La linea tra il body horror e il necro horror è superata. Nella sua personale rielaborazione del lutto per la morte della moglie, David Cronenberg concepisce The Shrouds – Segreti Sepolti.
Il suo alter ego è Karsh (Vincent Cassel), un inventore e brillante uomo d’affari, che ha ideato un sudario ad alta tecnologia che consente ai congiunti delle salme sepolte nei sui cimiteri di monitorare in ogni istante i propri cari, osservandone il lento disfacimento.

Quando il cimitero della Gravetech, questo il nome della sua compagnia, viene profanato e parecchie tombe, tra le quali quella di Becca, la moglie di Kersch (Diane Kruger), vengono aperte, è lo stesso tycoon che cerca una spiegazione. Sette religiose, complotti di aziende rivali o relativi a misteriose manipolazioni alle quali erano stati sottoposte in vita le persone lì seppellite? Ogni strada sembra possibile.

Con l’aiuto di Maury (Guy Pierce), l’inventore della tecnologia, e il consiglio di Terry, la sorella gemella della moglie, e di una misteriosa inviata di nuovi investitori, la bella e provocante Soo-Min (Sandrine Holt), Kersch scoprirà che l’indagine che intrapreso è anche una ricerca di se stesso, dei motivi per i quali ha commercializzato questa tecnologia più avanzata di risonanze magnetiche e TAC al solo scopo di osservare la morte.

Inseguendo una sua necessità, Cronengberg in The Shrouds proprne un nuovo capitolo delle sue più ricorrenti tematiche.
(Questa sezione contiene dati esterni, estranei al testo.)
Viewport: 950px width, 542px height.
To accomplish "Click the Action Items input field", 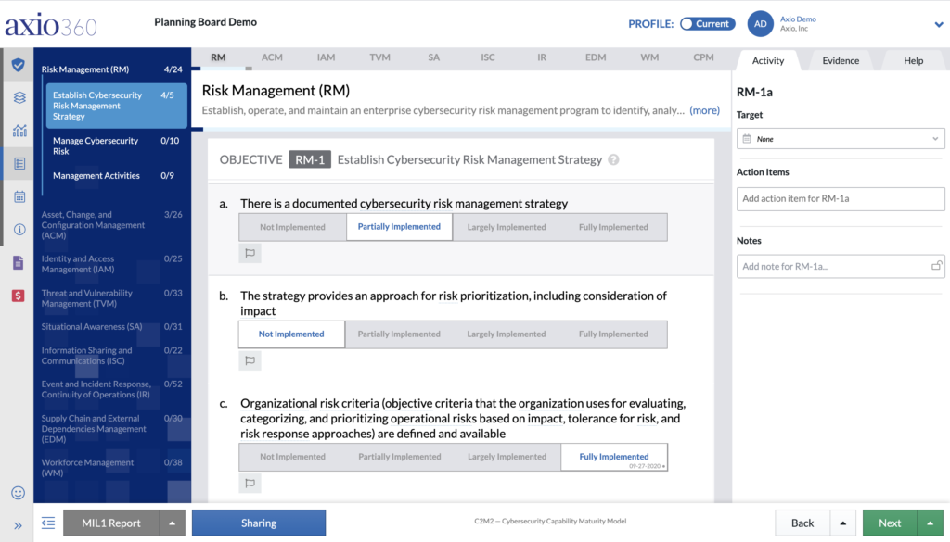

Karsh è un mad doctor che ce l’ha fatta da un punto di vista commerciale, a differenza di Seth Brundle de La Mosca, ma come spesso capita a tali figure, non ha ben chiaro l’impatto emotivo e sociale della sua tecnologia, con conseguenze che gli sfuggono di mano.
Un altro tema è la violazione e mutilazione del corpo, sia quella naturale del disfacimento post mortem che quella di esperimenti condotti senza scrupoli, forzando ogni limite.
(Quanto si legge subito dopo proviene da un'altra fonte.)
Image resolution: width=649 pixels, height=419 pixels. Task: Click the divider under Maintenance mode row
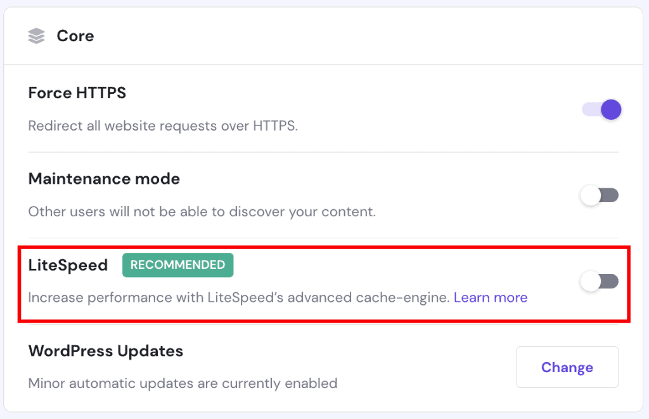click(323, 235)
The Shrouds – Segreti sepolti ha un sceneggiatura ondivaga, che non sembra prendere una decisione univoca, e che a fronte di tante ipotesi non sembra andare verso un punto preciso.
In realtà siamo di fronte a una rappresentazione del tentativo del protagonista di razionalizzare l’irrazionale, ovvero l’accettazione della ineluttabilità della morte e della necessità dei vivi di superare la sindrome del sopravvissuto.

Visivamente è un film che risulta minimalista rispetto ad opere più visionarie del regista, anche se i Sudari, nella loro semplicità sono capaci di trasmettere inquietudine tanto quanto le complesse invenzioni di film come Videodrome o Inseparabili. Un segno di vitalità per un regista sempre attento a cogliere visivamente lo spirito del tempo.
The Shrouds – Segreti sepolti forse non è completamente risolto, ma merita attenzione perché comunque la sua essenzialità estetica è frutto di una ricerca, di un lavoro di sintesi, nonché per la sua struggente poetica di fondo.